Dear Patient, As a beginning, it is not likely to be productive to return to the past in terms of unpicking previous events. What counts is to get going on a process of improving what you have at present.

However, having said that, it might also be important to provide your source of social benefits with some reasons why you may never have been truly “cured” following the original disc prolapse.

At the date of your original surgery it was widespread practice to excise the ligamentum flavum, and to strip away the inter-spinous/supra-spinous ligaments, as well as to elevate (and so inadvertently de-nervate) the mutifidus muscles. The last mentioned is an often unrecognised cause of “instability” as well as “transfer pathology” to segments above and below the segment of primary pathology.

Therefore those who might take the stance “you have been correctly treated, nothing can be found by experts now, and therefore you are fit to work as a carpenter” might well be wrong. Add the impairments at the disc level to other (unrelated and often subliminal) changes of age, and you could well have good reasons not to be able to return to work as a carpenter. Indeed if you are expected to build and mount trusses, or work on scaffolds and ladders, you should be prevented from those activities.

Have your hips been checked? An arthritis, at times not appreciated, can often exacerbate vertebral problems.

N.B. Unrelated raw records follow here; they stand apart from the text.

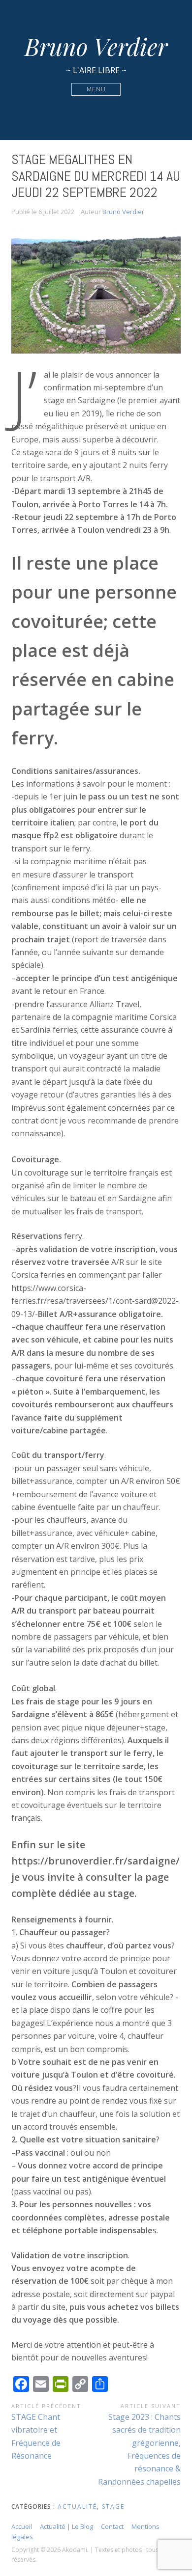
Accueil (21, 2526)
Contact (112, 2526)
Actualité (77, 2506)
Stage (113, 2506)
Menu (96, 89)
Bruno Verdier (96, 46)
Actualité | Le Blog (66, 2526)
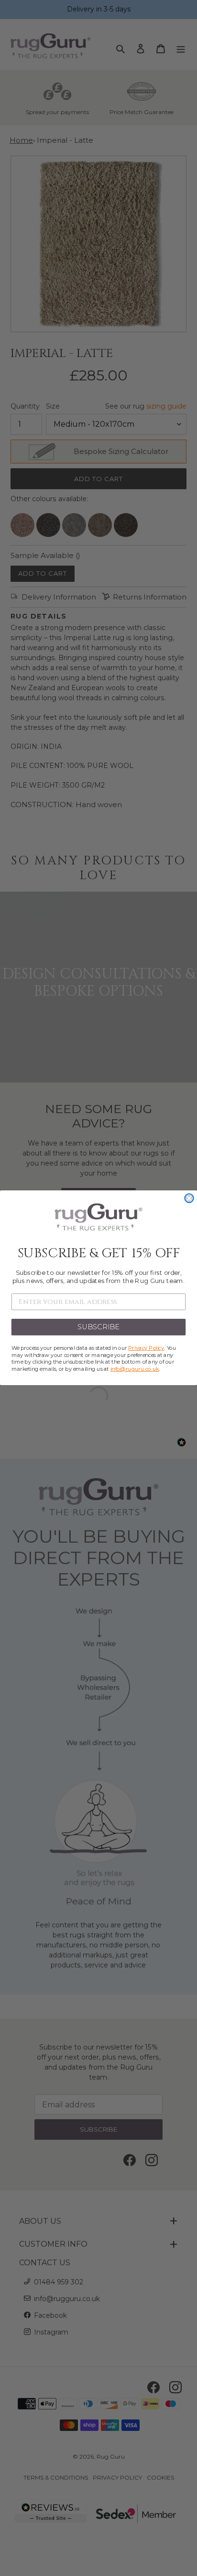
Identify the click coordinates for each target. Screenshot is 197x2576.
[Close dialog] (189, 1198)
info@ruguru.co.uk (134, 1369)
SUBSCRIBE (98, 1327)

The spine is not so simple

Back pain, often associated with leg pain, is common. Rapid conclusions as to the cause are often made, and the unfortunate victim is told with authority by friends that “this is obviously a ‘disc'”. Even the profession was beguiled at one stage into believing in the “dynasty of the disc” for nearly half a centuary. However back pain originating is the disc is relatively rare.

The compendium of potential caused of back pain is large, and often originates from causes external to the vertebral column such as inequality of leg length and restricted (but unrecognised) limitations of hip movement. Even changes in the feet, by disturbing the fine and specific axis of balance of the vertebral colum can produce back pain. [This will be the subject of a dedicated page in the future].

Events near the vertebral column can produce back pain, such as gynaecological or bowel disease. Others include disease of the min arteries or ulceration of stomach or duodenum.

The ligaments, particularly the ilio lumbar ligament and fascia can produce intractable back pain. [Entrapment of the sciatic nerve by the piriformis muscle will be considered in a later post].

The problem is that the vertebral colum is an exceedingly complex anatomy of fine dimension, and is hidden deeply within the body. It is frequently assumed that one or other type of “scan” will be all-revelatory. Unfortunately even the most sophisticated investigatory equipment is too crude to give precise answers. Instead this equipment might show an abnormality which is no more than a “red herring”, with the regrettable outcome that  patient and therapist  alike begin to pursue this misleading cue even to the extent of attacking it surgically. Another problem is the cavalier surgeon who is determined to “explore”. Pain, however, is never found with a knife.